- 任务 1 -
照抄VOC转YOLO脚本说明中的一段，起于含有“此脚本功能为将VOC转YOL”的文字，止于“1、此脚本会检测数据中宽高为0,不能被除0的数据,不用于转化。”。

此脚本功能为将VOC转YOLO格式,并划分训练集,验证集和测试集。小白式修改,只需修改parser.add_argument中的默认值即可。
主要为分为三个点:
1、标签和对应数字以字典形式的键值对必须一一对应,由于是字典存储,键和值的位置可以随意,例如:{'apple':0,'banana':1}和{'banana':1,'apple':0}效果一样。
2、将default修改为指定存放xml文件夹地址(只包含),存放images文件夹地址(只包含),out_path地址可以不新建文件夹,脚本运行后会自动生成,但在default中需要指明该文件存放在何处。
3、指定训练集,验证集,测试集比例
注意点:
1、此脚本会检测数据中宽高为0,不能被除0的数据,不用于转化。
2、尽量用绝对路径,我用相对路径有时候容易出错。如果在复制绝对路径时出现了转义字符,将'\'改为‘/’即可。
import os
import xml.etree.ElementTree as ET
import random
from shutil import copyfile
import argparse
def get_normalized_box(box, image_width, image_height):
xmin = float(box.find("xmin").text) / image_width
ymin = float(box.find("ymin").text) / image_height
xmax = float(box.find("xmax").text) / image_width
ymax = float(box.find("ymax").text) / image_height
return ((xmin + xmax) / 2, (ymin + ymax) / 2, xmax - xmin, ymax - ymin)
count_zero_dimensions = 0
files_with_zero_dimensions = []
train_images_count = 0
val_images_count = 0
test_images_count = 0
total_images_count = 0
original_images_total_count = 0
def convert_xml_to_txt(xml_path, out_path, split, class_mapping):
global count_zero_dimensions, files_with_zero_dimensions, train_images_count, \
val_images_count, test_images_count, total_images_count, original_images_total_count
if not os.path.exists(out_path):
os.makedirs(out_path)
filename = os.path.splitext(os.path.basename(xml_path))[0]
txt_file = open(os.path.join(out_path, filename + ".txt"), "w")
root = ET.parse(xml_path).getroot()
size = root.find("size")
width = int(size.find("width").text)
height = int(size.find("height").text)
if width == 0 or height == 0:
count_zero_dimensions += 1
files_with_zero_dimensions.append(filename)
print(f"Warning: {filename} has zero width or height. Excluding this data.")
return
for obj in root.iter("object"):
name = obj.find("name").text
index = class_mapping.get(name)
if index is not None:
box = get_normalized_box(obj.find("bndbox"), width, height)
txt_file.write("%s %.6f %.6f %.6f %.6f\n" % (index, *box))
else:
print(f"Warning: Unknown class '{name}' in {xml_path}")
txt_file.close()
print(f"{xml_path} converted for {split}")
if split == "train":
train_images_count += 1
elif split == "val":
val_images_count += 1
elif split == "test":
test_images_count += 1
total_images_count += 1
def split_dataset(original_images_folder, annotations_folder, out_path, class_mapping,
train_ratio=0.8, val_ratio=0.1, test_ratio=0.1):
global original_images_total_count, count_zero_dimensions, files_with_zero_dimensions, \
train_images_count, val_images_count, test_images_count, total_images_count
file_list = os.listdir(annotations_folder)

- 任务 2 -
把下方条目里从含“展台设计 (60, 447)”的那一行到含“2024厦门光博会展台布展信息 (50, 64)”的那一行（两端都算在内）写成JSON字符串列表，每行对应一个字符串，空行不计。

- 所给条目 -
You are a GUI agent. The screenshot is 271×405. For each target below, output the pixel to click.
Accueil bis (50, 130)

==

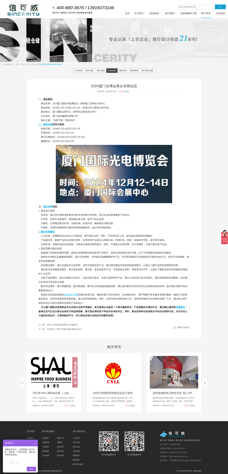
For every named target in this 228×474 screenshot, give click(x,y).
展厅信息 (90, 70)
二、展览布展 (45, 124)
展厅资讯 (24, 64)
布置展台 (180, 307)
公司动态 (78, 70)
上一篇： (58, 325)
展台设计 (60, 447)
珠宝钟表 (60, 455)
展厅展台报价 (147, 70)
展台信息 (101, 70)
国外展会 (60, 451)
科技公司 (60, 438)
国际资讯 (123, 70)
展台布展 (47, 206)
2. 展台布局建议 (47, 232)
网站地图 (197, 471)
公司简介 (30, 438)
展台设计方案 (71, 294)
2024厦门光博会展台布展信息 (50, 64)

- 参考答案 1 -
此脚本功能为将VOC转YOLO格式,并划分训练集,验证集和测试集。小白式修改,只需修改parser.add_argument中的默认值即可。
主要为分为三个点:
1、标签和对应数字以字典形式的键值对必须一一对应,由于是字典存储,键和值的位置可以随意,例如:{'apple':0,'banana':1}和{'banana':1,'apple':0}效果一样。
2、将default修改为指定存放xml文件夹地址(只包含),存放images文件夹地址(只包含),out_path地址可以不新建文件夹,脚本运行后会自动生成,但在default中需要指明该文件存放在何处。
3、指定训练集,验证集,测试集比例
注意点:
1、此脚本会检测数据中宽高为0,不能被除0的数据,不用于转化。

- 参考答案 2 -
[
  "展台设计 (60, 447)",
  "珠宝钟表 (60, 455)",
  "展厅展台报价 (147, 70)",
  "展台信息 (101, 70)",
  "国外展会 (60, 451)",
  "科技公司 (60, 438)",
  "国际资讯 (123, 70)",
  "展台布展 (47, 206)",
  "2. 展台布局建议 (47, 232)",
  "网站地图 (197, 471)",
  "公司简介 (30, 438)",
  "展台设计方案 (71, 294)",
  "2024厦门光博会展台布展信息 (50, 64)"
]